Brilinta, at one time thought to be capable of generating multi-blockbuster sales, has failed to live up to pre-launch expectations, something that is partly related to its cost; its revenues finally tipped over the $1bn mark in 2017, six years after launch. On average Medicare spent $1,734 per patient prescribed Brilinta in 2016, compared with $73 for generic clopidogrel, Plavix's active ingredient.
Repeated clinical failure as Astra has attempted to expand indications is another explanation for its commercial underperformance; the $3.5bn sales figure cited as it tried to fend off a takeover from Pfizer five years ago will almost certainly never materialise.
|Sellside sours on Brilinta - forecasts over time|
|Forecast WW sales ($m)|
|*Dec 2017 and Jan 2019 are actual reported sales figures. Source: Evaluate Pharma|
The price difference probably helps explain why Medicare spent $229m on branded and generic versions of Plavix, and just $209m on Brilinta in 2016, with 119,000 patients taking the Astra pill to nearly three million for clopidogrel.

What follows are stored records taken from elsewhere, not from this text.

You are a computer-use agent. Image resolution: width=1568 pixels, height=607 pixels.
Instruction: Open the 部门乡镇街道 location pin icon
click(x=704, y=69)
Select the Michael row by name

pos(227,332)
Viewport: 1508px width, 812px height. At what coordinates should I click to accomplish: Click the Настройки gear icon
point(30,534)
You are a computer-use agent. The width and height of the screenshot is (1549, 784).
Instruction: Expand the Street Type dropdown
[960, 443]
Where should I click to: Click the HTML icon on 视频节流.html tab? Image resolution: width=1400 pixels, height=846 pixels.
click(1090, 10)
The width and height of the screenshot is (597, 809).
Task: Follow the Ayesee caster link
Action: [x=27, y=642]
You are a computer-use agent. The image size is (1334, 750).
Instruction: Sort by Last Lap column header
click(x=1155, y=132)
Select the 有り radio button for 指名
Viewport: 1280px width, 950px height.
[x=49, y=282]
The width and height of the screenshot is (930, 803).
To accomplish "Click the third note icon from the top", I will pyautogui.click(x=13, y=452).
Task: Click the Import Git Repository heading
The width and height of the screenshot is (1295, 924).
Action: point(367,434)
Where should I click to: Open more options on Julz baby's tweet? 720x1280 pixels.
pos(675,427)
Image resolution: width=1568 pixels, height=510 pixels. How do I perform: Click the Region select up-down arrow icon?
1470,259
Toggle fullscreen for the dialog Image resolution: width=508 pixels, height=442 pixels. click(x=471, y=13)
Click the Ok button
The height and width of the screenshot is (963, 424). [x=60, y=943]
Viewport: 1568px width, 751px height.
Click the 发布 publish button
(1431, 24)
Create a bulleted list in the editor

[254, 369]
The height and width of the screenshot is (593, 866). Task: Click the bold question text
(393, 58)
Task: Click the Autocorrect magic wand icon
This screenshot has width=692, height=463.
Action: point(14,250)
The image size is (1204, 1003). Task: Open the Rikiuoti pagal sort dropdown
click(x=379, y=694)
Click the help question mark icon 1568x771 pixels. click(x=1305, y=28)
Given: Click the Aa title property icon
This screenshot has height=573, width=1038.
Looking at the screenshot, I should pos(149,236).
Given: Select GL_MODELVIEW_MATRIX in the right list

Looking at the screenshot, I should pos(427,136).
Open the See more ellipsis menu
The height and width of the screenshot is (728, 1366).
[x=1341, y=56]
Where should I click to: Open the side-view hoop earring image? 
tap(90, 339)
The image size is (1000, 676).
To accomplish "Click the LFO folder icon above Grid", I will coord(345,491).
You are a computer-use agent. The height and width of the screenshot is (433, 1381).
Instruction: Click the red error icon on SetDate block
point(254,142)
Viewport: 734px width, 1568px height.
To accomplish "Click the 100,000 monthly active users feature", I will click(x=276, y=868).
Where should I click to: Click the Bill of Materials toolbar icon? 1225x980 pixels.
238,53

This is in spite of Brilinta's ability to reduce the risk of cardiovascular death, myocardial infarction or stroke by 16% in the 12 months after a cardiovascular episode, not to mention a 33% reduction in the risk of stent thrombosis for those undergoing a percutaneous coronary intervention.
“This is an important drug if you’ve had a myocardial infarction,” Mr Manolis says. “But it’s a branded drug in a theoretically generic class.”
The contract applies to patients in Medicare plans at the University of Pittsburgh Medical Center (UPMC). As with value-based contracts that have preceded this, Astra will deepen its discount if Brilinta does not meet an undisclosed outcomes benchmark. In a new twist, however, if it outperforms UPMC will increase reimbursement.
Mr Manolis says UPMC does not mind paying more in that scenario, because the overall health system savings would “dwarf” the additional payments to Astra.
Significantly, the contract puts Brilinta in the same tier as generic drugs rather than as a preferred or non-preferred branded drug, and this will reduce cost-sharing to the lowest levels. Thus, the difference in cost-sharing should be massive for patients in UPMC plans.
An Astra spokesperson says this is the first value-based contract on Brilinta that has resulted in the lowering of patient cost-sharing to generic levels. The pill is covered by nearly all Medicare and commercial health plans.
UPMC claims 200,000 members in its Medicare plans, largely in western Pennsylvania. While value-based contracting has been a means to cut prices, biopharma companies should welcome the opportunity to see a reimbursement boost based on improved outcomes. Whether they are able to take advantage of this chance will depend, of course, on the benchmarks.
Clinical trial outcomes are hard to duplicate in the real world, and it will take a sustained effort to make sure that the most appropriate patients receive the drugs and adhere to their prescriptions.